__TASK INSTRUCTIONS__
I need the lines from the one containing "The image size is (1025, 694)." through the last line of the entries retyped exactly, with no pictures among them.

Records from a collection
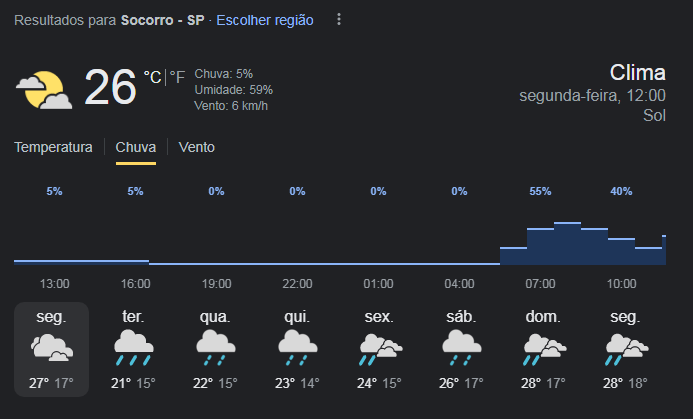Select next Monday's 28° 18° forecast
This screenshot has width=693, height=419.
pos(625,349)
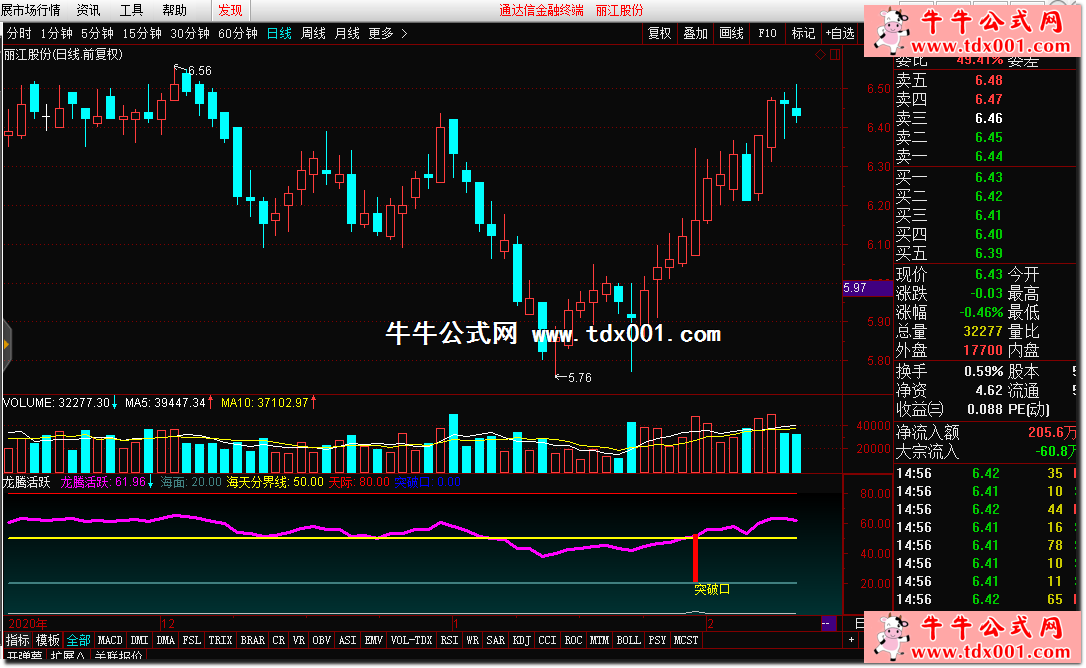Click the red 突破口 signal bar

click(x=694, y=558)
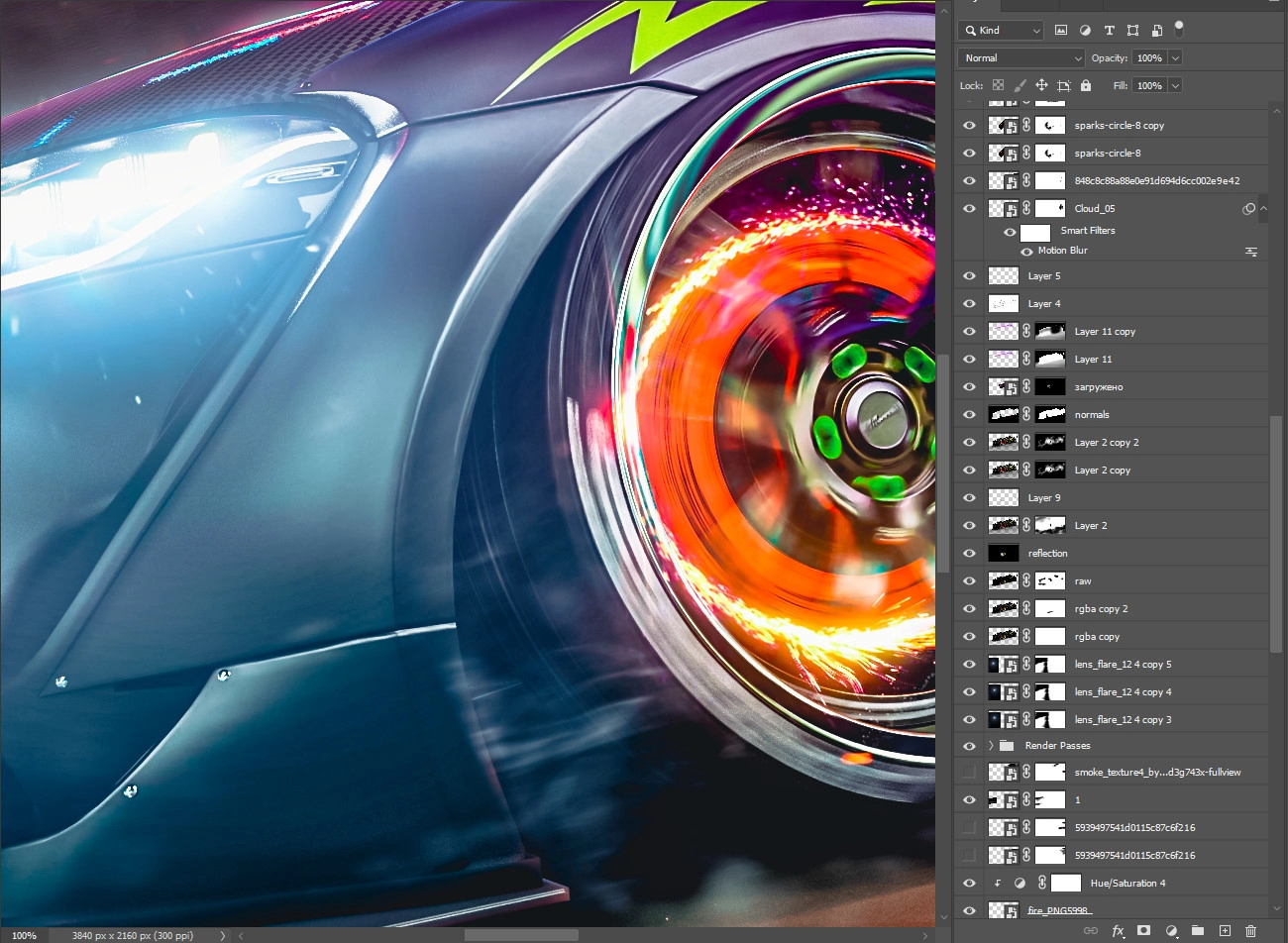Open the Normal blend mode dropdown
This screenshot has height=943, width=1288.
[x=1021, y=58]
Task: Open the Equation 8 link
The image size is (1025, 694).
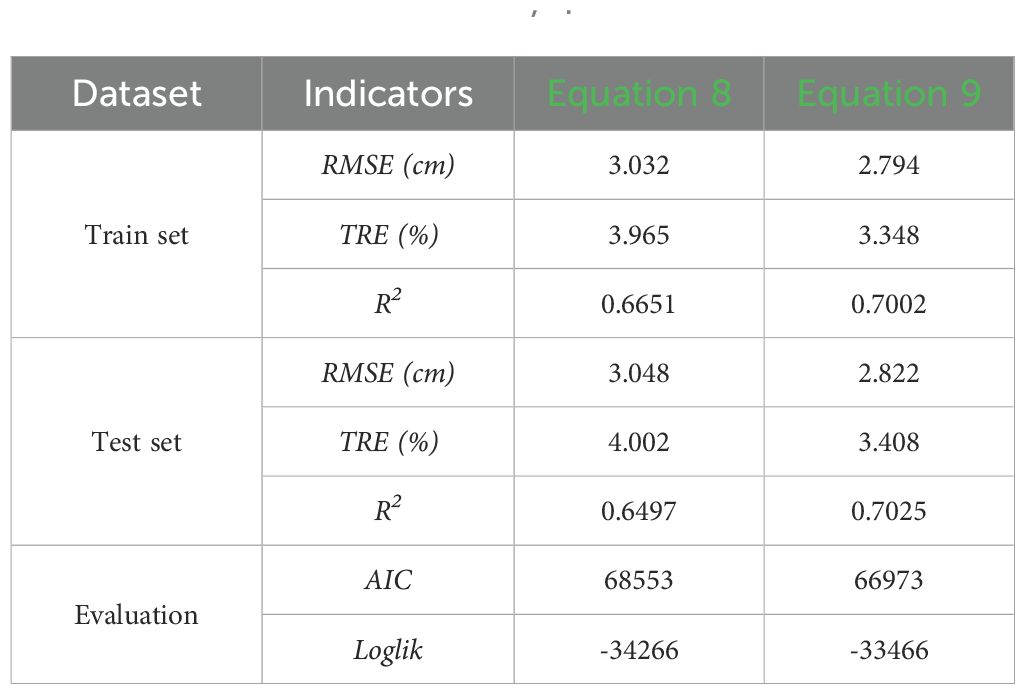Action: [x=639, y=94]
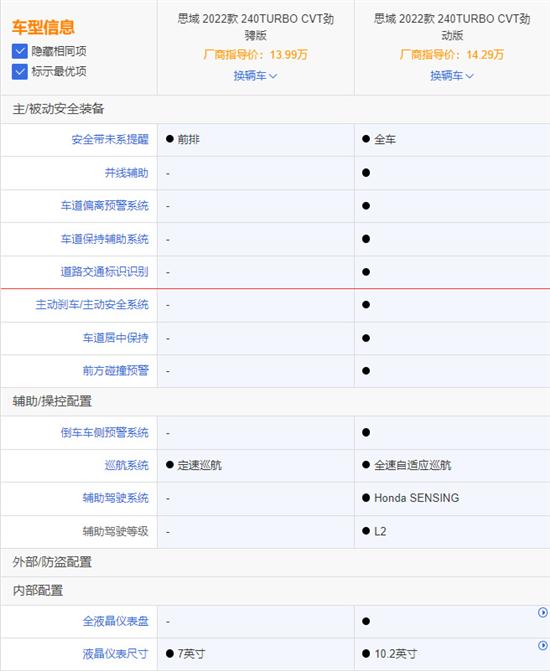Click the arrow icon beside 液晶仪表尺寸 row

(x=542, y=645)
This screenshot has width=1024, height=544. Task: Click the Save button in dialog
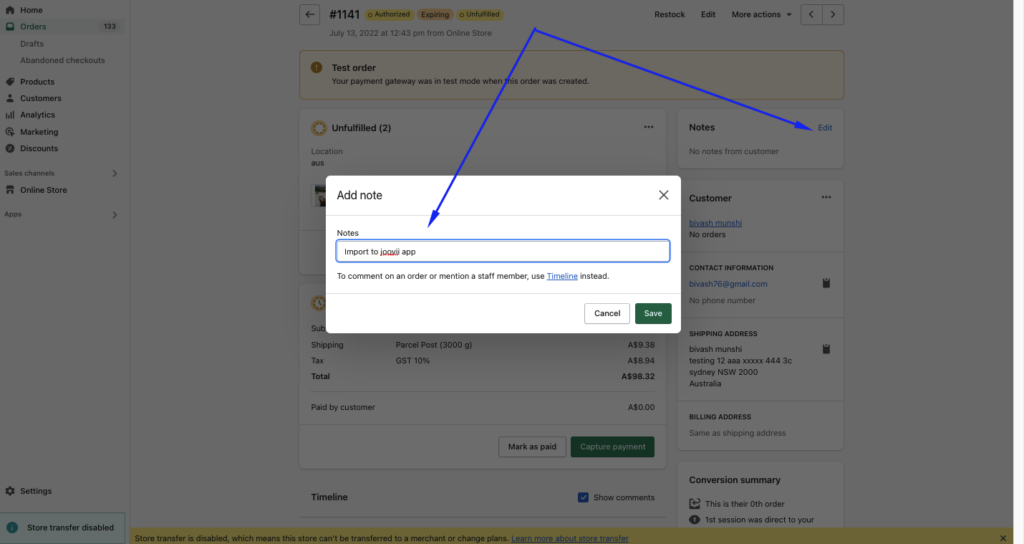pos(653,313)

__SOLUTION BELOW__
The image size is (1025, 694).
Action: [x=639, y=94]
Click the arrow icon beside 液晶仪表尺寸 row

(x=542, y=645)
This screenshot has width=1024, height=544. Task: Click the Save button in dialog
pos(653,313)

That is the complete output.